◆ Your assignment
Please reproduce the data below exactly, from the first line through the line containing "Task: Open the Select", and leave every later line out.

◆ Material shown
= = = = =
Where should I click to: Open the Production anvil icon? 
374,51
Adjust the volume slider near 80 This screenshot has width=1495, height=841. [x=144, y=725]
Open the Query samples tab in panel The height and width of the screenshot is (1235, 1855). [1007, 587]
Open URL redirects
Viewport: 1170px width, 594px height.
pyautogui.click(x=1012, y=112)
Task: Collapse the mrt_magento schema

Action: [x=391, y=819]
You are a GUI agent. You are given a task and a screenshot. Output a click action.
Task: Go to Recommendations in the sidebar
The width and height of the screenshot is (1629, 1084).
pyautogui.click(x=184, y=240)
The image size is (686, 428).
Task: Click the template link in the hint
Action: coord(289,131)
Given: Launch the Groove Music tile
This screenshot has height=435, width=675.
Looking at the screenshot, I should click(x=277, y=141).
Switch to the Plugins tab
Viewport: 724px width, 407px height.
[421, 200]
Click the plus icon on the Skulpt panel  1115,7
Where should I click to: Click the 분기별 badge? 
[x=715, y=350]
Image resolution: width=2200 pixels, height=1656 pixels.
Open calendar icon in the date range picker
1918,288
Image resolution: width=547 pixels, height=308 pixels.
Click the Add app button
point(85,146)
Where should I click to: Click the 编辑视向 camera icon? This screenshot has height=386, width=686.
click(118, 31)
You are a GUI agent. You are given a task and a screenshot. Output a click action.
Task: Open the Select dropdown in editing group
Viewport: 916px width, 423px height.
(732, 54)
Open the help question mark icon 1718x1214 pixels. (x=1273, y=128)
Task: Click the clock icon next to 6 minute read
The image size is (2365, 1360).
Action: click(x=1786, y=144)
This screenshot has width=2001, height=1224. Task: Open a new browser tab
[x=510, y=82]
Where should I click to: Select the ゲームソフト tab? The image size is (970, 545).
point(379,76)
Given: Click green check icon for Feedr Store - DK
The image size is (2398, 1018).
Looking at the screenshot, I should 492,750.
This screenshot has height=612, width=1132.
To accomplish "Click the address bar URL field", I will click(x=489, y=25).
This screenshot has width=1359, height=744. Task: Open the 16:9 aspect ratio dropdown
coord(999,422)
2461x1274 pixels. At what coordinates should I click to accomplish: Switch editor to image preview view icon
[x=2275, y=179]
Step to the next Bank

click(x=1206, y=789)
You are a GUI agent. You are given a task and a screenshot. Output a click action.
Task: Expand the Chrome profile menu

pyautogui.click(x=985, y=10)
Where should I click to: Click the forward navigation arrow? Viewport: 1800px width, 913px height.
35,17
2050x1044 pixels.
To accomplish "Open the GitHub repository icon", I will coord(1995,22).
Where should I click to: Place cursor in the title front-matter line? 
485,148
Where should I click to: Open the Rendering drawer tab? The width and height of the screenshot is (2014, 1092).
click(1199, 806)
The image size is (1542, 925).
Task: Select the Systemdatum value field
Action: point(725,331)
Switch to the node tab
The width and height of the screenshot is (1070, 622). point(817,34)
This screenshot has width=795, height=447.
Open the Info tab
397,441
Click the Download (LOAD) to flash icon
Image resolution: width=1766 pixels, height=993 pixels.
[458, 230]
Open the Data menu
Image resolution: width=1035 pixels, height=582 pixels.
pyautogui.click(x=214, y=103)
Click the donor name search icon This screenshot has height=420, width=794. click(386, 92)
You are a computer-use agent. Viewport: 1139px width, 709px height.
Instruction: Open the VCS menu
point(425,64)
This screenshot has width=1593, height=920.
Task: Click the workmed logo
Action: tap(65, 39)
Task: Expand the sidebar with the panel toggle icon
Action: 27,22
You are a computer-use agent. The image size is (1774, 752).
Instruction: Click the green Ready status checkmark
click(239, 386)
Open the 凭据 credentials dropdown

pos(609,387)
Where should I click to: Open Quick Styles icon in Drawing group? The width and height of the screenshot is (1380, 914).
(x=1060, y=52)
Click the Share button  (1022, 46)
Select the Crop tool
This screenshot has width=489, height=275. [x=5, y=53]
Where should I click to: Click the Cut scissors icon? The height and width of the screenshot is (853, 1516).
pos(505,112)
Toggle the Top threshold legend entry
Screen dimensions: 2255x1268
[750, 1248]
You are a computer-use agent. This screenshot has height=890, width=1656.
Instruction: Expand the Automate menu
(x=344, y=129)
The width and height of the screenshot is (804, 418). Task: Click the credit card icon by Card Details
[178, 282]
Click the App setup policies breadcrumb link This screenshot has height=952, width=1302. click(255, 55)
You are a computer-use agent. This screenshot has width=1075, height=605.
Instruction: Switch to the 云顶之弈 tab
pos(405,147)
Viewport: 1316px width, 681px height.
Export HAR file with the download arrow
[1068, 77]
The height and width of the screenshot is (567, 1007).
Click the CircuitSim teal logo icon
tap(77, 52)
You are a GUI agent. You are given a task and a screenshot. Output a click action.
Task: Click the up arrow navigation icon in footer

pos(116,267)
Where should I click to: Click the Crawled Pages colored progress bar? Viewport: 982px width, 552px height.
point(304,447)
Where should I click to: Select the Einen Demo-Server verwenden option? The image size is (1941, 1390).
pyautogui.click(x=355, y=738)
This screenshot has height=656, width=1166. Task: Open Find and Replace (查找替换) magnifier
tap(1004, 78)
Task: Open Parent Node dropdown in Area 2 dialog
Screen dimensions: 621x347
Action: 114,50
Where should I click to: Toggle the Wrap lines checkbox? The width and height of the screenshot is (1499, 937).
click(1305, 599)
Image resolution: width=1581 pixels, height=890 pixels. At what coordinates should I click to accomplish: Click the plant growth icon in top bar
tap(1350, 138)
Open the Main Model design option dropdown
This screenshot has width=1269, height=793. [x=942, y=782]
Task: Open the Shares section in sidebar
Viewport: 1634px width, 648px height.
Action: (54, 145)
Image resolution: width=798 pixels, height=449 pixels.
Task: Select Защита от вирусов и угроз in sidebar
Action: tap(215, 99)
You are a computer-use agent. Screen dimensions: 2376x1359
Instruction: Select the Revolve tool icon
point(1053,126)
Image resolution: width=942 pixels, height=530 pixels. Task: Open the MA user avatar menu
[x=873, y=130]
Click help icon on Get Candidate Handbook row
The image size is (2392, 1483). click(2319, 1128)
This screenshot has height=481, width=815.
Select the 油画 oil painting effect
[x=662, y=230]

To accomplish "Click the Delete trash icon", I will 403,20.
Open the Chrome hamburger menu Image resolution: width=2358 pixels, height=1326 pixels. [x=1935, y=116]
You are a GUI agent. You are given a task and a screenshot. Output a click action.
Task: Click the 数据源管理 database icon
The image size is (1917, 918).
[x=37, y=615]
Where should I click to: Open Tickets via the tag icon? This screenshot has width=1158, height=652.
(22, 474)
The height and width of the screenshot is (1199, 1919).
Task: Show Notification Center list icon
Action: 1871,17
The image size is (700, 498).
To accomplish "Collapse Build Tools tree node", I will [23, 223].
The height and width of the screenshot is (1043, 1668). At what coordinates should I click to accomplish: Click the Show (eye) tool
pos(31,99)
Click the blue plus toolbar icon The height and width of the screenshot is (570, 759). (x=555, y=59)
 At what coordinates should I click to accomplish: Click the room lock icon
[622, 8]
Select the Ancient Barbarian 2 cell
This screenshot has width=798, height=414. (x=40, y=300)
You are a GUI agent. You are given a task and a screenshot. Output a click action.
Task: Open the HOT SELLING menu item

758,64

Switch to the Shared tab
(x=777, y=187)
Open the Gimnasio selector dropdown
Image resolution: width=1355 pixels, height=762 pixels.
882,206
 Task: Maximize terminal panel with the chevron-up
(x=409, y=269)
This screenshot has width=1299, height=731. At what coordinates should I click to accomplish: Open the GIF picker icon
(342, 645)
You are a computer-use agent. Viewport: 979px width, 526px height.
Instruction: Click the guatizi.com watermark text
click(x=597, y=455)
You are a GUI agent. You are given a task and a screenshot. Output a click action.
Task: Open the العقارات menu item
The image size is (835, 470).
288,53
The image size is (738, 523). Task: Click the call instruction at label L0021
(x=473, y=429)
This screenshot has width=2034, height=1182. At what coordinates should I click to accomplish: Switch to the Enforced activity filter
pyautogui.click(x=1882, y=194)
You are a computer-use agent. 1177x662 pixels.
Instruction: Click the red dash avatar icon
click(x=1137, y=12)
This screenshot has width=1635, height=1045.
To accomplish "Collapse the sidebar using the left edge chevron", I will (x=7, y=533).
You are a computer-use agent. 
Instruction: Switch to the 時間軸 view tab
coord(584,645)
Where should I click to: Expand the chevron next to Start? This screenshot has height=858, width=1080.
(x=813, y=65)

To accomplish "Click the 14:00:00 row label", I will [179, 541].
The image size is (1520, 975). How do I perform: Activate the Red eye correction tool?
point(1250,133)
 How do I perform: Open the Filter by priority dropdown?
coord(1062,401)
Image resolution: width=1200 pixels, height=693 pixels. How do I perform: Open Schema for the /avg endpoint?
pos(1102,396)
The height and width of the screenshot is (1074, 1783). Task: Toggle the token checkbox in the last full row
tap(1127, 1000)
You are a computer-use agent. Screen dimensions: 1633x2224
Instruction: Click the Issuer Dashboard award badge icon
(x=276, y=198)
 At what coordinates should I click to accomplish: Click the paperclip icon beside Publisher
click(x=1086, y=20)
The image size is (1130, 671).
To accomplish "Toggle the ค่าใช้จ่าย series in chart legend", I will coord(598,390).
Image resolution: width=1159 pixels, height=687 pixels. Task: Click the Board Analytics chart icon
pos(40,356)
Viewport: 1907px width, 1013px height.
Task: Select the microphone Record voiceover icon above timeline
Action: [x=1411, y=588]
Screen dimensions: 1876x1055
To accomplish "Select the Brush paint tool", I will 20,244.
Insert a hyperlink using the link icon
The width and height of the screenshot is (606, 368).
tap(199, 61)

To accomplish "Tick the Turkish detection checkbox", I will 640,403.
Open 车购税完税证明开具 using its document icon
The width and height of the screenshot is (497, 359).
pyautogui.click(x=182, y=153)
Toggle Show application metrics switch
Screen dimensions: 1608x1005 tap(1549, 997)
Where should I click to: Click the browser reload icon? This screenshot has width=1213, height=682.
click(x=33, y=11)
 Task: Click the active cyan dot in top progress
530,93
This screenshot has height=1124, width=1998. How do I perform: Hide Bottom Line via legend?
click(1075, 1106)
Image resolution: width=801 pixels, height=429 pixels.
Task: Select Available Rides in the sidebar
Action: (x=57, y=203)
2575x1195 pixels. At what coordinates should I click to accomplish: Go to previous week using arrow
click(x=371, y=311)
= = = = =
◆ Response to this task
Where should I click to: Open the Production anvil icon? 
374,51
Adjust the volume slider near 80 This screenshot has width=1495, height=841. [x=144, y=725]
Open the Query samples tab in panel The height and width of the screenshot is (1235, 1855). [1007, 587]
Open URL redirects
Viewport: 1170px width, 594px height.
pyautogui.click(x=1012, y=112)
Task: Collapse the mrt_magento schema

Action: [x=391, y=819]
You are a GUI agent. You are given a task and a screenshot. Output a click action.
Task: Go to Recommendations in the sidebar
The width and height of the screenshot is (1629, 1084).
pyautogui.click(x=184, y=240)
The image size is (686, 428).
Task: Click the template link in the hint
Action: coord(289,131)
Given: Launch the Groove Music tile
This screenshot has height=435, width=675.
Looking at the screenshot, I should click(x=277, y=141).
Switch to the Plugins tab
Viewport: 724px width, 407px height.
[421, 200]
Click the plus icon on the Skulpt panel  1115,7
Where should I click to: Click the 분기별 badge? 
[x=715, y=350]
Image resolution: width=2200 pixels, height=1656 pixels.
Open calendar icon in the date range picker
1918,288
Image resolution: width=547 pixels, height=308 pixels.
Click the Add app button
point(85,146)
Where should I click to: Click the 编辑视向 camera icon? This screenshot has height=386, width=686.
click(118, 31)
You are a GUI agent. You are given a task and a screenshot. Output a click action.
Task: Open the Select dropdown in editing group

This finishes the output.